Migration Required: Run dotnet ef migrations add InitialSchema. Verify the generated SQL contains GENERATED ALWAYS AS (...) STORED.
WAL Mode: When you register this in Program.cs, the connection string must be: "Data Source=masala.db;Mode=ReadWriteCreate;Cache=Shared;Foreign Keys=True;Pooling=True;" Note: You must also execute PRAGMA journal_mode = WAL; explicitly on startup.
Decision Point: The current ComputedColumnSql hardcodes $.priority_score.
Option A (Static): We keep it hardcoded. Simpler, but limits us to indexing only what we decided at compile time.
Option B (Dynamic): We don't use EF Core for the generated columns.

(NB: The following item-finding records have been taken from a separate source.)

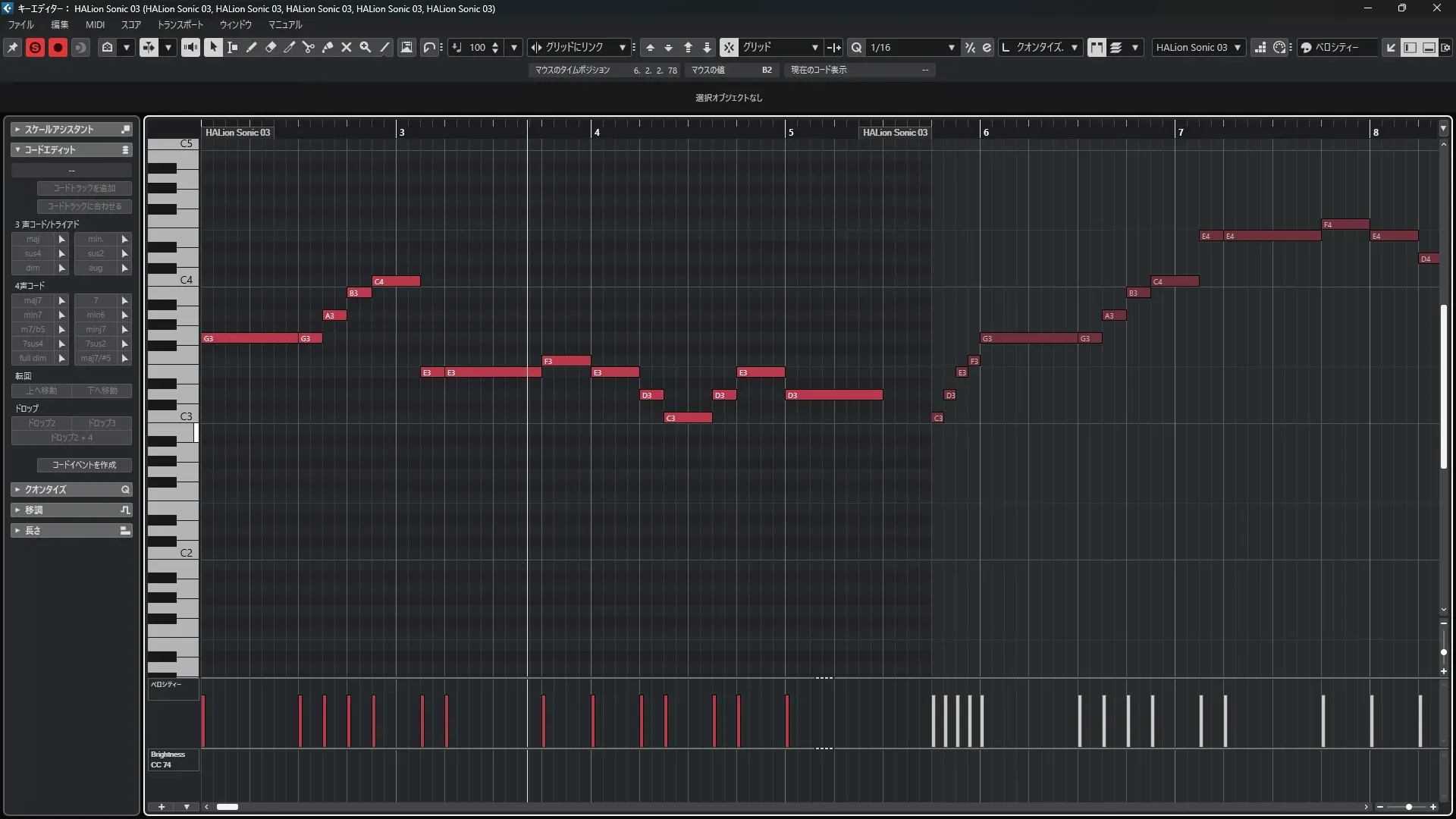Viewport: 1456px width, 819px height.
Task: Select the Split scissors tool
Action: (x=308, y=47)

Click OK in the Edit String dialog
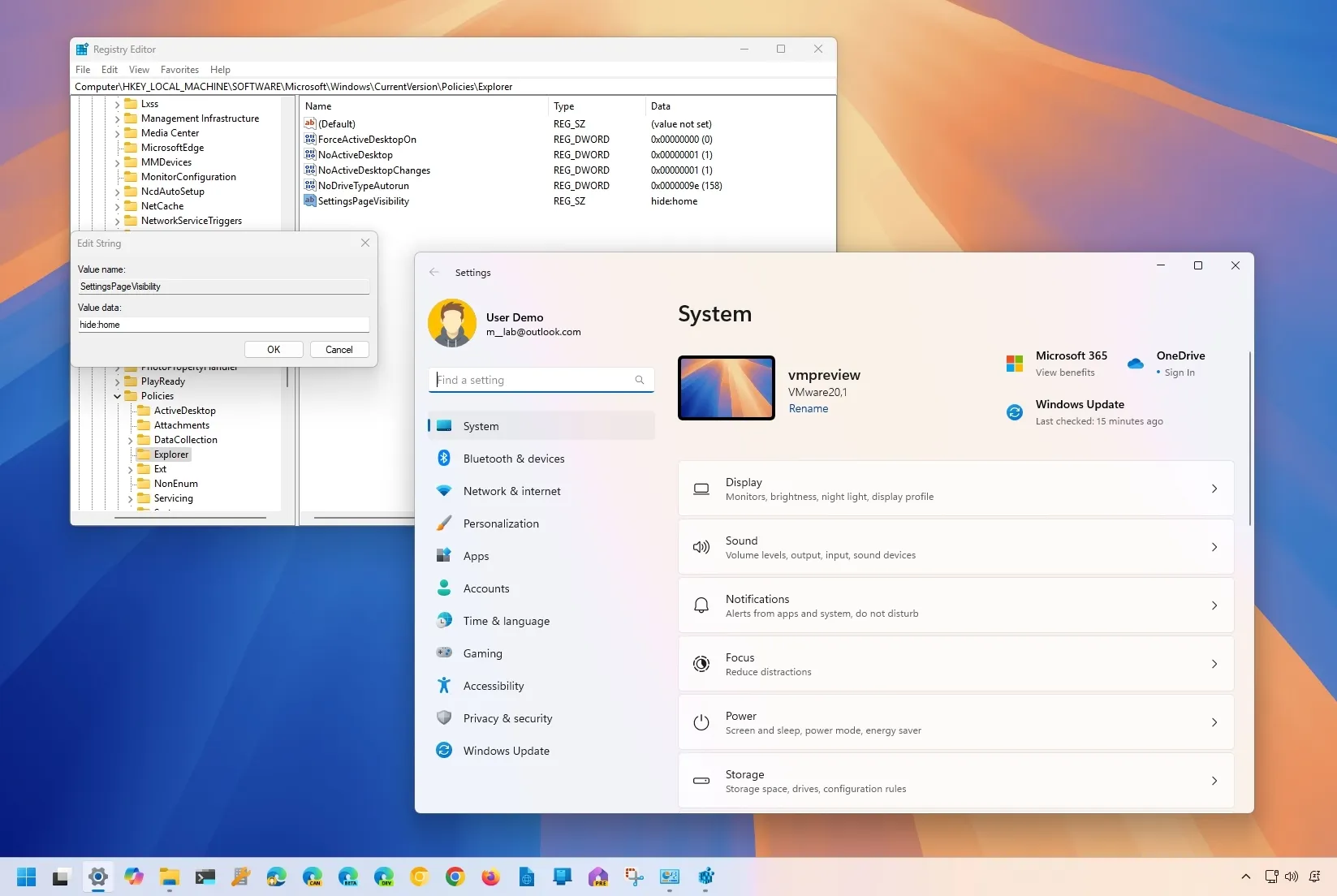pyautogui.click(x=274, y=349)
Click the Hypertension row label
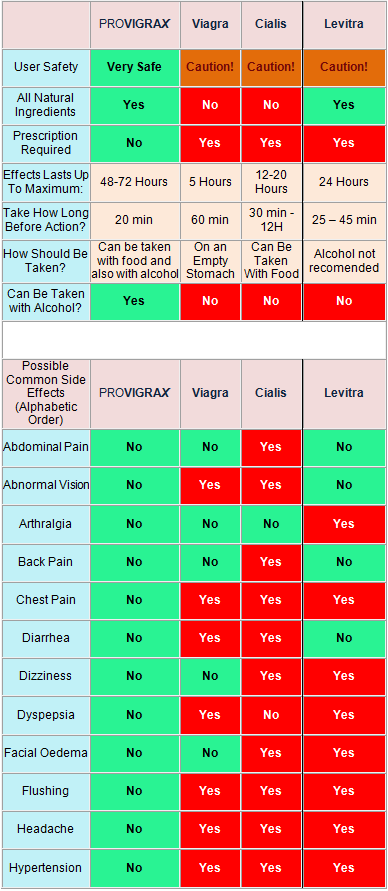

We use raw SQL migrations to add generated columns based on the config.
As the Architect, I dictate Option A for Version 1. "Premature optimization is the root of all evil." Let's index the 2-3 most critical metrics (Priority, Category, DueDate) and let the rest live in the JSON blob.
Do you accept this schema, or do you want to contest the hardcoded JSON paths?